** START Stored data **
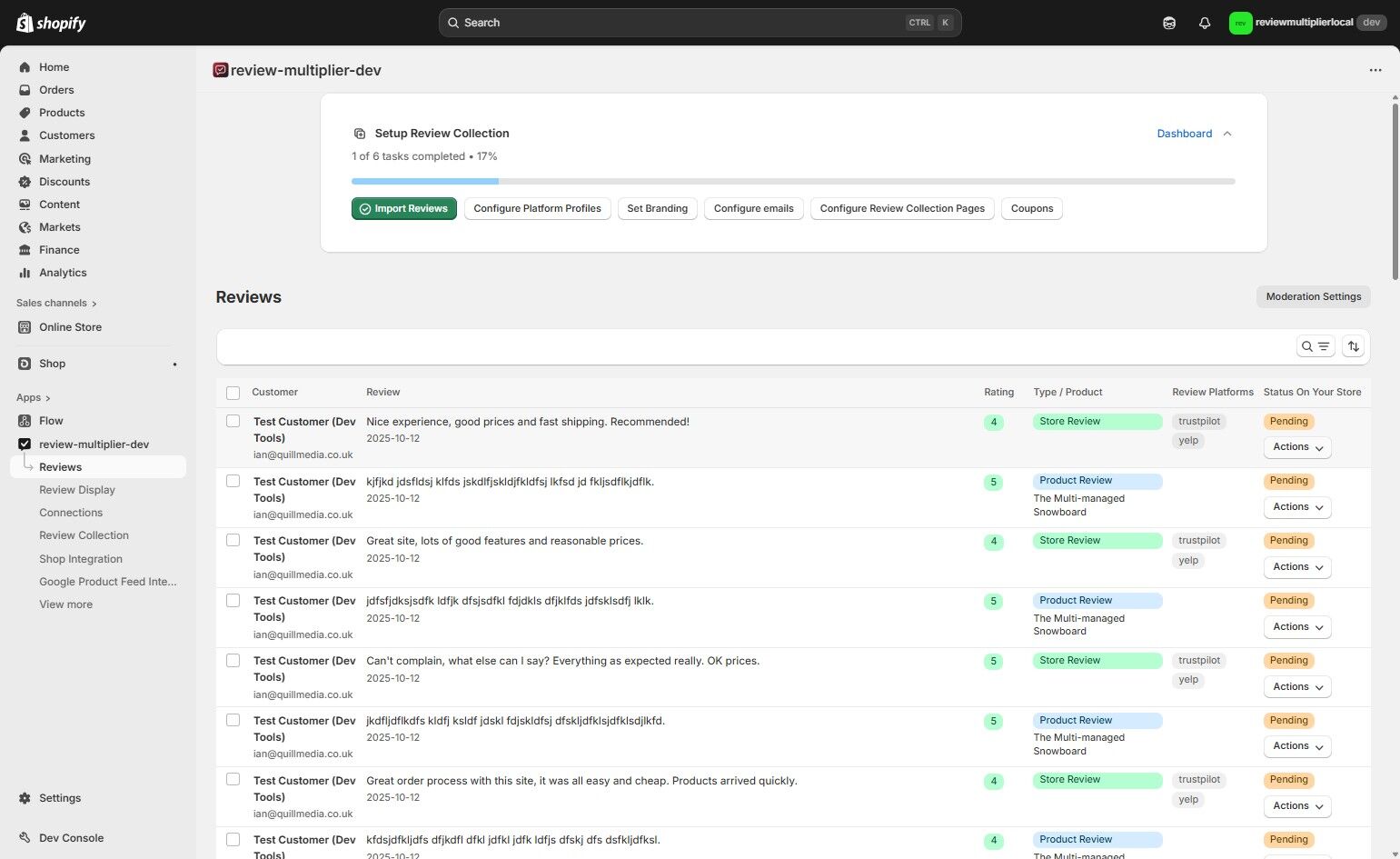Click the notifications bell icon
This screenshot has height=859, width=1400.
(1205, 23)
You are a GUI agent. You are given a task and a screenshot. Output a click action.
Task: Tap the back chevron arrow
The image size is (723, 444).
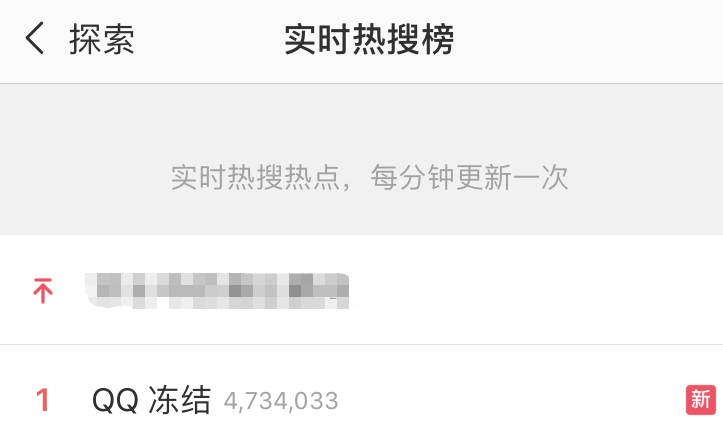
** END Stored data **
### [Instructions to follow]
Copy the material above verbatim, line for line, omitting both pictures.

### [Reply]
Click the notifications bell icon
This screenshot has height=859, width=1400.
(1205, 23)
You are a GUI agent. You are given a task and a screenshot. Output a click action.
Task: Tap the back chevron arrow
The image size is (723, 444).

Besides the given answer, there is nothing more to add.